We offer a lot of tips on the blog about how to find, bid on and win government contracts that will generate new revenue for your business. However, we want to stress that a great deal of effort must go into retaining that business long term.
There’s a misperception among many government suppliers that it is hard to lose a contract once they get their foot in the door with an agency. Many believe that repeatedly winning contracts is a given once that first one is secured. As a result, many companies forget how much customer service is still valued – and how much customer satisfaction really is tracked – in the public sector.
The National Association of State Procurement Officials (NASPO) just released its 2021 Top 10 Priorities list for State Procurement, and “Customer Service to Agency Stakeholders” was number three. Specifically, this means that procurement officials are focused on improving “responsiveness to agency stakeholders’ needs; maintaining trust, compliance with service level agreements and high satisfaction levels.”
In other words: procurement officials are under pressure to keep their internal customers happy, which means they are going to increasingly put pressure on suppliers to meet high quality standards in the delivery of goods and services.
This goes beyond product or service quality expectations and really speaks to overall performance and reputation. Do you meet deadlines? Are you amenable to changes requested by the customers? Are you responsive and agile? Do you go above and beyond to ensure agency customers succeed in their mission?
Procurement officials are going to take note of all of these things, and they’re going to notate each action (or inaction) in your official performance record whether you’re a prime or subcontractor or goods or services supplier.
Those past performance records, centrally stored and accessibly by all federal, state and local government agencies, will be reviewed by a contracting officer every single time a vendor submits a bid in the future – and often multiple times during the contract term. If there are repeat issues, corrective measures may be taken, to include a contract cancellation.
So, if you thought that the “hard part” was proving to the customer and awarding contracting officer (CO) that your company was the right one for the job in the first place, know that it can be even harder to meet expectations.

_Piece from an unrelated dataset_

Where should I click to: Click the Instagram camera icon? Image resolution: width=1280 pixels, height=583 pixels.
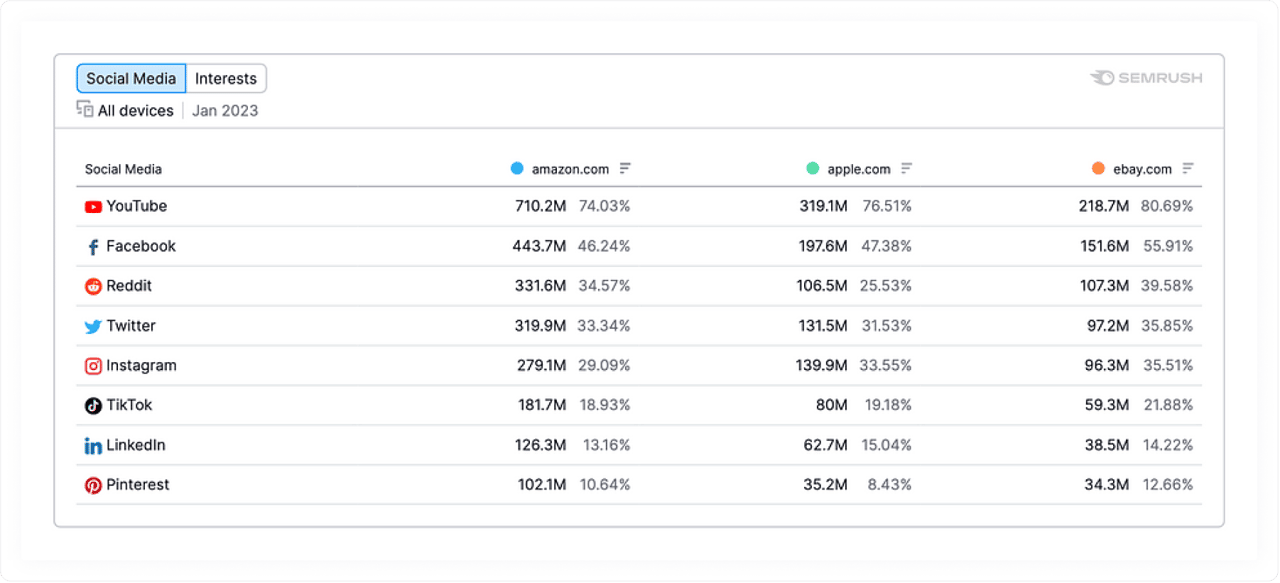pyautogui.click(x=92, y=365)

Keeping Customers Happy Isn’t Always Easy, but It Is Essential to Your Success (and Theirs)
Though your main point of contact may be in the CO in the procurement office, the internal agency customers they serve are the ultimate influencers and decision makers for each contract awarded. And it’s the end customers that are diligently tracking and documenting everything you do or don't do once the contract is executed. In fact, some COs claim to spend 50% of their day fielding customer complaints about contractors that fail to deliver promised services or meet contractual obligations and facilitating mediation conferences to come to a resolution. That means half of government customers are unsatisfied at some point. Contractors/suppliers must take action to reduce this rate.
You can start by understanding how performance will be rated. For example, the Federal Acquisition Regulation (FAR) – which is used by all federal agencies and serves as a guide for many state and local entities – stipulates that contractor performance will be evaluated, at a minimum, using the following factors during both pre-award and post-award review actions:
It notes that ratings will “be based on objective facts supported by program and contract or order performance data” and “…should be tailored to the contract type, size, content, and complexity of the contractual requirements.” So, if you understand performance expectations from the start, it should be easier to meet (and hopefully exceed) them.
That being said, it’s not always the vendor’s fault when things don’t go as planned. Yet, the vendor is often the first to take the fall. (“The customer is always right,” right?) As such, existing contractors and suppliers have to work that much harder to build relationships and establish a high level of trust with both the customer and buyer. Knowing that customer satisfaction – or a lack thereof – is a major consideration for decision makers when evaluating bids/proposals, government contractors and suppliers should act as if each contract were theirs to lose at any time. They should do everything within their power to prove their value to the agency, and they should never feel “safe” or comfortable in their positions. There will always be another competitor looking to unseat the incumbent.
“Past performance” and “customer satisfaction” are equivalent terms in the eyes of public sector procurement officials. Therefore, customer service must become a priority for any company awarded a government contract – for the life of the contract – if it wants to receive a top customer satisfaction rating and a recommendation for future opportunities.